Monday, February 04, 2008

D.C School Closures

Despite all the "reported" brouhaha over DC Schools Chancellor Michlee Rhee's effort to close 23 District schools, primarly due to under enrollment, there was far less opposition than was portrayed by the media (shocking, I know).
The big protest rally was supposed to draw thousands of people, but only dozens showed up. The boycott was going to paralyze the school system, but hardly anyone noticed. The city sent top administrators to every neighborhood to conduct 23 simultaneous public hearings, and at some places, not a single person showed up -- not one.
One of the biggest blow-hards was former mayor, and current Councilman Marion Barry who railed against the school closures, but recently switched his position by a full 180 degrees.
Ward 8 Council member Marion Barry, still the reigning champion of winning time on the TV news, issued one outraged statement after another, showed up at every protest and, as late as Thursday, was on the tube railing against Rhee: "The chancellor's just being bullheaded. Stop it! Stop it! Stop it!"

Less than 24 hours later, a different Barry shook the mayor's hand and stepped before the cameras at a news conference announcing the final list of schools to be closed. "This is a historic day," the Mayor for Life said with a big smile. "Mayor Fenty took the bold action of making education number one." The closings -- the very same closings Barry had spent the previous two months slamming at every turn -- were suddenly an essential, empowering act of excellence.

"We have not a broken system, but a very, very, very broken system," Barry explained.
When asked about Barry's rapid change of heart, Mayor Adrian Fenty replied that former mayor saw which way the winds were blowing and had a "fascinating" change of heart as Rhee called it.
The school closings are no mere breeze. They're the latest gust from a storm system composed of a mayor who won every precinct in the city and a chancellor who has no past and no great desire to have a future in the school superintendent business, credentials that buy an unusual amount of independence.

Rhee and Fenty pushed through the closings of 18 schools this year and five more in the next three years with vastly less opposition than there appeared to be -- "certainly less than the media portrayed," Rhee says.

The news feeds on conflict. When opposition isn't huge, it is sometimes made to look as if it is. At Thursday's rally, TV camera guys coaxed protesters to move closer together so the on-air picture would look like a substantial gathering.
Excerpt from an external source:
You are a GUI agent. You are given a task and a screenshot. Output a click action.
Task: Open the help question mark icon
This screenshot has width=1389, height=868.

The fact is that despite the loud protests of a relative handful of activists, remarkably few of whom are parents, the overall reaction to Rhee and Fenty's school reform efforts has been a surprising quiet above a foundation of overwhelming support, as measured in last month's Washington Post poll.
The fact is that parental apathy may very well be at the heart of DC schools larger problems. The fact that not one parent came to protest a school closing is simply a reaffirmation of the larger problem.

That the media over-portrayed the closures is not all that surprising, but the moves to magnify the conflict are rediculous. The DC schools have enough problems without the media making more.
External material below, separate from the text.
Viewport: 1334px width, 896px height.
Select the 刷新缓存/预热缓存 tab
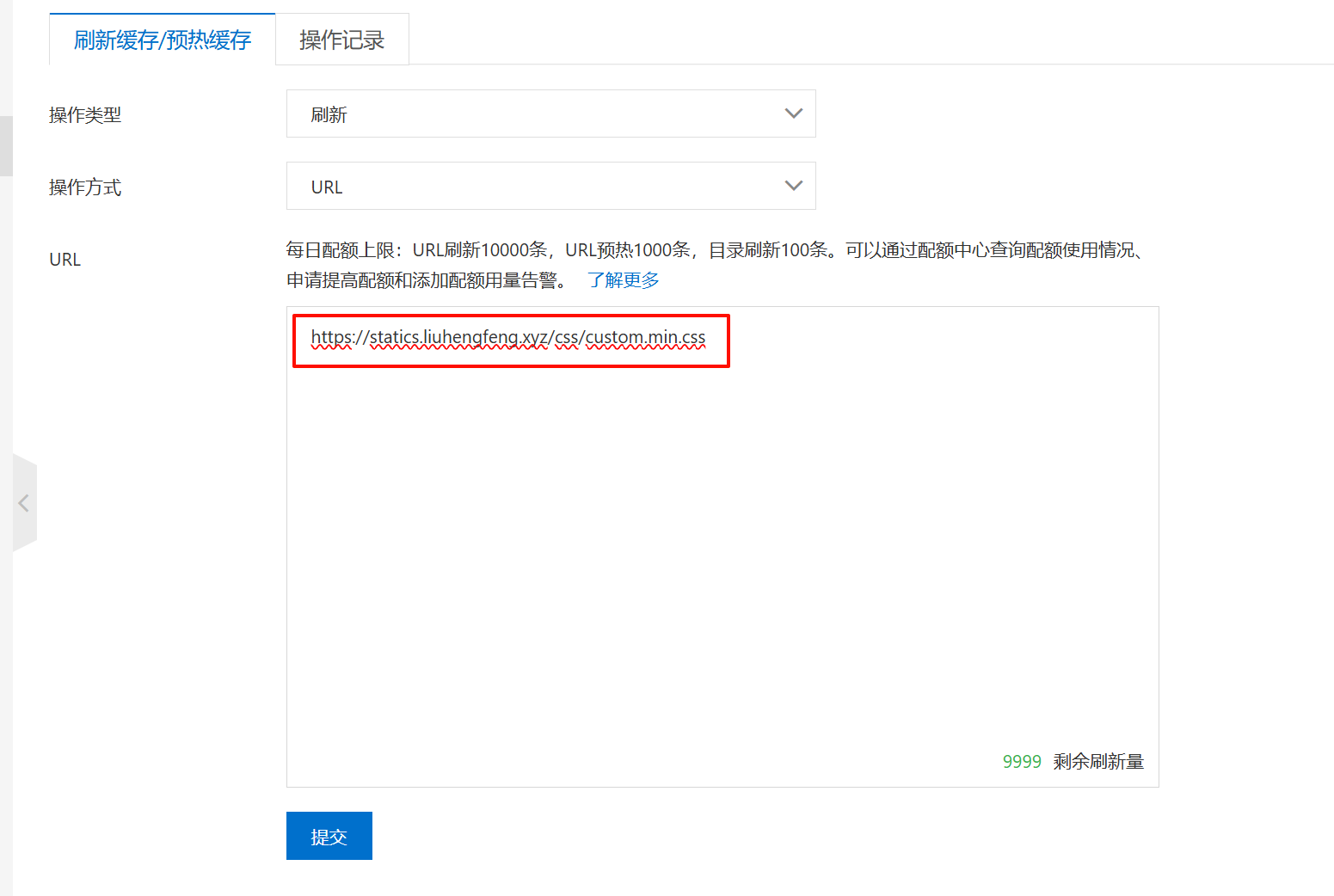[162, 39]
I don't know how much money Rhee's move will save in the longer term, but combined with other changes, the savings may be significant. however, not everyone is enamoured of Rhee's efforts at change. In another op-ed, teacher and parent Mark Simon questioned Rhee's focus on facilities and bureaucracy instead of teaching an learning. Simon's is a valid question, but for the nearly two decades in Wahsington DC, the performance of students have not changed despite all the fancy reforms for teaching and learning that have been tried. So rather than focus on teaching and learning right away, Rhee is making the school system more responsive in its entire tone, from the central office bureaucracy to the nature of the facilities. While Rhee's efforts thus far have not lead to changes in teaching and learning, they are bound to change attitudes at the top of the school pyramid, which can lead to a betterment of morale at the lower levels, where no doubt teachers like Simon feel powerless against the entrenched bureaucracy that is now being shaken by Rhee.

Over the summer Rhee made it her priority to get principals and teachers in teh schools. This school year it has been bureaucracy and buildings. Next summer it may very well be training of teachers and principals. While we may all want immediate reform, the fact of the matter that substantive and long-term changes don't happen over night or even in a year. Rhee's approach is new and in teh end, it may be the most effective.